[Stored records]
↓
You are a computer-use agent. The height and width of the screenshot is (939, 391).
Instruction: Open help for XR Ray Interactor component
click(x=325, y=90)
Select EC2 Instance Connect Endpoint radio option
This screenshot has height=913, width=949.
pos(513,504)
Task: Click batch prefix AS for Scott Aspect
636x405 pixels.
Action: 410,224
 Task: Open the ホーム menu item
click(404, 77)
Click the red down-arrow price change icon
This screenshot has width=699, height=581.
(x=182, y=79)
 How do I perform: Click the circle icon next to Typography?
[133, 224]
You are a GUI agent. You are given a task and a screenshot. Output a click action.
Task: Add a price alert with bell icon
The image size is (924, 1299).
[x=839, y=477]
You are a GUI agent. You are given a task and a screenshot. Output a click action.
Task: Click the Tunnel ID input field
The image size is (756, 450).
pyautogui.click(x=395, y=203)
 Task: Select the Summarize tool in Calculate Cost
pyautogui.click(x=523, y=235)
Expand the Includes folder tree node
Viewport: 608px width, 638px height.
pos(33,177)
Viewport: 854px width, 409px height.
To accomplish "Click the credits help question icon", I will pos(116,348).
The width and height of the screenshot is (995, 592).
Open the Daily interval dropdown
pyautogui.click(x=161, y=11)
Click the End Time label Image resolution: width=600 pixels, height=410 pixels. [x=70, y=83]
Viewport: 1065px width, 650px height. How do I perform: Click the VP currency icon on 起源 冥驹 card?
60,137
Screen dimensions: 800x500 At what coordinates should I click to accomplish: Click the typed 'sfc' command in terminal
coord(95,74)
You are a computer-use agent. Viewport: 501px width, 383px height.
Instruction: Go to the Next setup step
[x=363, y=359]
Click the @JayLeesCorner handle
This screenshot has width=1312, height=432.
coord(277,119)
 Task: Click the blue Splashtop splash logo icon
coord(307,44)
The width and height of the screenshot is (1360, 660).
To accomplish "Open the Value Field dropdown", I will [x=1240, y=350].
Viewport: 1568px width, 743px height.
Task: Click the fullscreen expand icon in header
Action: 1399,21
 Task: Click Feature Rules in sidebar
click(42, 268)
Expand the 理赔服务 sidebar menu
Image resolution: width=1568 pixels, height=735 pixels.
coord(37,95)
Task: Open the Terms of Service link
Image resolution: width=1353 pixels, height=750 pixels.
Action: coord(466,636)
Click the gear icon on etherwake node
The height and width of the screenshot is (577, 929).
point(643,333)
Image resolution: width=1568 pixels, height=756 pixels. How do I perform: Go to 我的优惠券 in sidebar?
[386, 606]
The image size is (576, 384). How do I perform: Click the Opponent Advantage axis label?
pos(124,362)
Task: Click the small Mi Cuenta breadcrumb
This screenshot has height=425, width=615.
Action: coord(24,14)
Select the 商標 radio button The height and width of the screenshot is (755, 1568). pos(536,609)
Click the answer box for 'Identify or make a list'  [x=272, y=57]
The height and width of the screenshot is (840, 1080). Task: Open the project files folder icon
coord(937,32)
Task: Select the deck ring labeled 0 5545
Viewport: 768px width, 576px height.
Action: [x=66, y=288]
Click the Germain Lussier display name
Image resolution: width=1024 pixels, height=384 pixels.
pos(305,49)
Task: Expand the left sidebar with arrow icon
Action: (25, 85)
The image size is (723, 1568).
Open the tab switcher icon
↑
**WHAT IS REQUIRED**
All lines from the start of the entries through the line where "You are a computer-use agent. Viewport: 501px" sits should be duplicated exactly, with nothing else in the output.

**EXERCISE RESPONSE**
You are a computer-use agent. The height and width of the screenshot is (939, 391).
Instruction: Open help for XR Ray Interactor component
click(x=325, y=90)
Select EC2 Instance Connect Endpoint radio option
This screenshot has height=913, width=949.
pos(513,504)
Task: Click batch prefix AS for Scott Aspect
636x405 pixels.
Action: 410,224
 Task: Open the ホーム menu item
click(404, 77)
Click the red down-arrow price change icon
This screenshot has width=699, height=581.
(x=182, y=79)
 How do I perform: Click the circle icon next to Typography?
[133, 224]
You are a GUI agent. You are given a task and a screenshot. Output a click action.
Task: Add a price alert with bell icon
The image size is (924, 1299).
[x=839, y=477]
You are a GUI agent. You are given a task and a screenshot. Output a click action.
Task: Click the Tunnel ID input field
The image size is (756, 450).
pyautogui.click(x=395, y=203)
 Task: Select the Summarize tool in Calculate Cost
pyautogui.click(x=523, y=235)
Expand the Includes folder tree node
Viewport: 608px width, 638px height.
pos(33,177)
Viewport: 854px width, 409px height.
To accomplish "Click the credits help question icon", I will pos(116,348).
The width and height of the screenshot is (995, 592).
Open the Daily interval dropdown
pyautogui.click(x=161, y=11)
Click the End Time label Image resolution: width=600 pixels, height=410 pixels. [x=70, y=83]
Viewport: 1065px width, 650px height. How do I perform: Click the VP currency icon on 起源 冥驹 card?
60,137
Screen dimensions: 800x500 At what coordinates should I click to accomplish: Click the typed 'sfc' command in terminal
coord(95,74)
You are a computer-use agent. Viewport: 501px width, 383px height.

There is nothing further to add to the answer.